* Selected text
-- Opening Marker --

25
\$\begingroup\$

For loops are used extensively in many languages, but what would you do if no languages supported them?

Create a way to execute a basic for loop without using any repetition structures (for, foreach, while, do, etc).

The basic for loop that you need to replicate is set up like this

for(i=0;i<1000;i++)

You must be able to replicate this without using repetition structures. It must also execute code in your language that would be in the body of the loop. Any form of eval is allowed, though it may not execute the for loop on its own.

You can test your code by having it print i with a space 100 times, add this test case to the end of your answer to verify your code with others.

There are no restrictions on what exactly it has to be, all it needs to do is replicate the for loop.

Winner will be decided based on upvotes at the time that it is chosen.

\$\endgroup\$
4
  • \$\begingroup\$ 100 times or 1000? Or 100 000 times? \$\endgroup\$ Commented Feb 19, 2011 at 6:50
  • 11
    \$\begingroup\$ I find the problem too undefined. You say “without using any repetition structures” and only give examples (but not an extensive list) of such prohibited structures. The answers provided so far use recursion or goto, both of which I would classify as “repetition structures”, but it can be debated. Without a proper definition of what is allowed and what isn’t, this question is not interesting. \$\endgroup\$
    – Timwi
    Commented Mar 8, 2011 at 14:34
  • \$\begingroup\$ gotos, recursion... \$\endgroup\$ Commented Mar 10, 2011 at 2:29
  • \$\begingroup\$ I am voting to close this as off-topic because we require objective validity criteria for all challenges. As it stands, there is no clear way to determine the validity of a submission. Additionally, there is no specification of the behavior of a valid submission. \$\endgroup\$
    – user45941
    Commented May 20, 2016 at 5:35

61 Answers 61

23
\$\begingroup\$

C, 45 chars without goto, if, for, ...

Not the smallest solution, but I find this way of doing it quite interesting in C :)

Doesn't use goto, if, for, or any other kind of control structures.

The function by itself (45 chars):

m(){int (*a[])()={m,exit};i++;(*a[i>999])();}

A compilable, working program:

#include <stdio.h>
#include <stdlib.h>

int i=0;
m(){int (*a[])()={m,exit};i++;printf("%i ",i);(*a[i>999])();}

int main()

-- Closing Marker --

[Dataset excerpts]

-- Opening Marker --

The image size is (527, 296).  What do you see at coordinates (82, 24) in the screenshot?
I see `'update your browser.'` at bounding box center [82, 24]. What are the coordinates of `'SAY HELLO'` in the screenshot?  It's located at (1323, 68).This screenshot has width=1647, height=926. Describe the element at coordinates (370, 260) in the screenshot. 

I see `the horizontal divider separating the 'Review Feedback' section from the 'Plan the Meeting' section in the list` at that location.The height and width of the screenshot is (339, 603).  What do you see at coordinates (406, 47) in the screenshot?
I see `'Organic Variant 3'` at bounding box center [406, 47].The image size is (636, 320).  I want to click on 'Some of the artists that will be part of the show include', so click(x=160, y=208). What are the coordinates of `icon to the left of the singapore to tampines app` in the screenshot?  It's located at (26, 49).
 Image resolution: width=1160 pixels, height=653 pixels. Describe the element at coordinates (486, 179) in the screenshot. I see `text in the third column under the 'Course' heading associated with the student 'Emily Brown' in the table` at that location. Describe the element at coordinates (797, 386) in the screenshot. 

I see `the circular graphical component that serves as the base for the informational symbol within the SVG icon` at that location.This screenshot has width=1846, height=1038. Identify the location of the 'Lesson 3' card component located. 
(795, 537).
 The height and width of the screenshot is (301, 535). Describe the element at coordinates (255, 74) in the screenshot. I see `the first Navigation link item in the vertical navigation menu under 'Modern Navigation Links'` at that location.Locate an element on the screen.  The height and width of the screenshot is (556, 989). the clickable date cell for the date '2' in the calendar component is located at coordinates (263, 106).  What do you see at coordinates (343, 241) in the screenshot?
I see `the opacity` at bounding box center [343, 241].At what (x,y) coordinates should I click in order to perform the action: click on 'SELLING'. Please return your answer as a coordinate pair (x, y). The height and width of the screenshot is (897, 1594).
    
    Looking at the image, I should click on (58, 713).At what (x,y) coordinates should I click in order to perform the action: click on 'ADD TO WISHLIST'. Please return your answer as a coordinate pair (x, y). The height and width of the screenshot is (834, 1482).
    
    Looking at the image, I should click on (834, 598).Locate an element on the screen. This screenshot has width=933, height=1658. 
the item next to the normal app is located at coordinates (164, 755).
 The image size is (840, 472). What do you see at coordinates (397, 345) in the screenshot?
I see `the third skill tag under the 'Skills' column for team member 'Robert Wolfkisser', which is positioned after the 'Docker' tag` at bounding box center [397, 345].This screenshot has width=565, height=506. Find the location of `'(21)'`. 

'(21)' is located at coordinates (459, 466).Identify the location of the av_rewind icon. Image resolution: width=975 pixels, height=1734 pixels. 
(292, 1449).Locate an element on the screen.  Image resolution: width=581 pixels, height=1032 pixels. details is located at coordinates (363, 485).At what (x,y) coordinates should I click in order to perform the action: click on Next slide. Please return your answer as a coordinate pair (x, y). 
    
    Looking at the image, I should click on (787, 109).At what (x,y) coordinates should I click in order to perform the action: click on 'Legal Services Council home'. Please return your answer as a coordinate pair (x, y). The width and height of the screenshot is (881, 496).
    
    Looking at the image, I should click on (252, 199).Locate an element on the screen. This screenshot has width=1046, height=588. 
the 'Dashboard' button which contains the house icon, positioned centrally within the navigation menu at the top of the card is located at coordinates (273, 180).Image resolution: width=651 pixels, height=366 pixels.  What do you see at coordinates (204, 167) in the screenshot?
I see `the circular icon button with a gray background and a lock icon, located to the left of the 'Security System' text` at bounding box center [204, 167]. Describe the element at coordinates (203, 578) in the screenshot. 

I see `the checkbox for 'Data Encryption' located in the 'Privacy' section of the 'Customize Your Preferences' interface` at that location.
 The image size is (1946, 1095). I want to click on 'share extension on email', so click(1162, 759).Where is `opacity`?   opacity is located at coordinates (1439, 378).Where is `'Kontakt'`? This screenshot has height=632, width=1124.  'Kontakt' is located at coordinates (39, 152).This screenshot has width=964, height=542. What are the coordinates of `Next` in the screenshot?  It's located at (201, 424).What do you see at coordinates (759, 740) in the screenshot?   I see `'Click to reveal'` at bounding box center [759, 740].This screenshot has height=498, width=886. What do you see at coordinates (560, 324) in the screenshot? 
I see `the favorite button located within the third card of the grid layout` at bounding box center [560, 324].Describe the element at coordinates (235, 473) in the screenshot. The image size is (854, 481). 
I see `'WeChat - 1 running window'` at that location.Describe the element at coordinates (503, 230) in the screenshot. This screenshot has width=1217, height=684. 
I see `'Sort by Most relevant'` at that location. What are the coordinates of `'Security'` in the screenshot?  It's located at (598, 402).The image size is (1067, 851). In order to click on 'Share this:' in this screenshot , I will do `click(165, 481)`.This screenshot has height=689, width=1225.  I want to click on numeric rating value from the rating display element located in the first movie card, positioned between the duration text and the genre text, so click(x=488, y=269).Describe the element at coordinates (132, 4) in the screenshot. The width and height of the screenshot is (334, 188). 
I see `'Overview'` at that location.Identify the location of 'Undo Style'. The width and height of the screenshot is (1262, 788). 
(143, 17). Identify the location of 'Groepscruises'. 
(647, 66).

-- Closing Marker --

* About this task
In the coding challenge, condense the paragraph beginning "You must be able to replicate this" into a short bulleted list that keeps its main rules.

* Problem solution
- Replicate the loop without using repetition structures.
- Execute the code that would be in the loop's body.
- Any form of eval is allowed, but it may not execute the for loop on its own.